---
name: cubic-review
description: Run AI-powered code reviews using Cubic CLI to detect bugs, security vulnerabilities, and style issues in local changes. Use when the user says "review my code," "check my changes for bugs," "run cubic review," "review this diff," "pre-commit check," "find issues before I push," "analyze my branch changes," or "code quality check." Triggers on mentions of cubic, code review, diff review, pre-commit checks, bug detection, and code quality validation.
allowed-tools: Bash, Read, Edit
---

# Cubic CLI - AI Code Review

Detect bugs, security issues, and code quality problems in local changes by running `cubic review` via Bash.

## When to Use

- User asks to review code changes, diffs, or branches
- Pre-commit quality checks or bug detection
- Security vulnerability scanning on changed files
- Code style and best practice validation
- Comparing branch changes before creating a PR

## Prerequisites

Cubic CLI must be installed.

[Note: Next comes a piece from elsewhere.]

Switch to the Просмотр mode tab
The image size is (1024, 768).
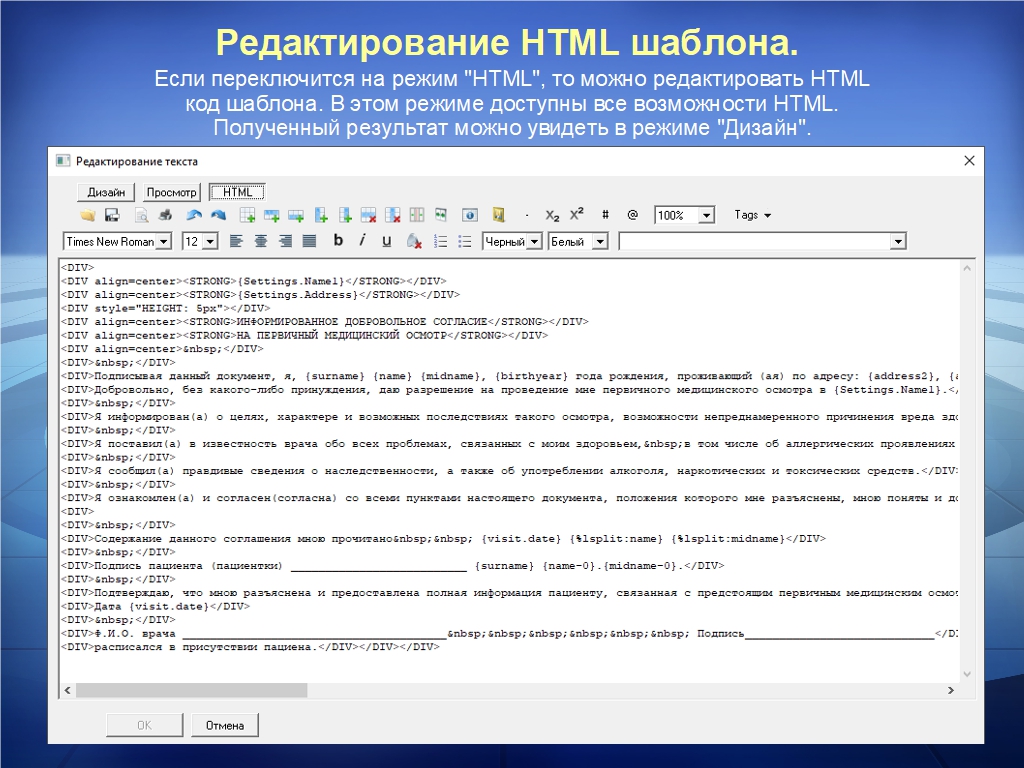pos(172,192)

If `cubic` is not found in PATH, inform the user with installation options:
- `curl -fsSL https://cubic.dev/install | bash`
- `npm install -g @cubic-dev-ai/cli`

Do not run the installation command automatically. Let the user decide.

If cubic returns an authentication error, inform the user to run `cubic login` or complete browser-based authentication.

## CLI Quick Reference

Always pass `--json` for structured output. Key modes:

- `cubic review --json` -- review uncommitted changes (default)
- `cubic review --base main --json` -- compare against a branch (PR-style)
- `cubic review --commit HEAD~1 --json` -- review a specific commit
- `cubic review --prompt "focus area" --json` -- custom review focus

> **Constraint**: `--base`, `--commit`, and `--prompt` are mutually exclusive.

## JSON Output Format

```json
{
  "issues": [
    {
      "priority": "P0",
      "file": "src/api/auth.ts",
      "line": 45,
      "title": "SQL injection vulnerability in user lookup",
      "description": "User input is concatenated directly into SQL query without parameterization."
    }
  ]
}
```

Priority levels: **P0** (critical) > **P1** (high) > **P2** (medium) > **P3** (low).

## Workflow

1. Run `cubic review --json` (or with `--base`/`--commit` as appropriate)
2. Parse the JSON output to identify issues
3. Sort issues by priority (P0 first)
4. For each issue, read the referenced file and line
5. Present proposed fixes to the user for approval before applying
6. Apply approved fixes using Edit tool
7. Re-run `cubic review --json` to verify fixes

For the full command reference and step-by-step workflow, use `/cubic:review`.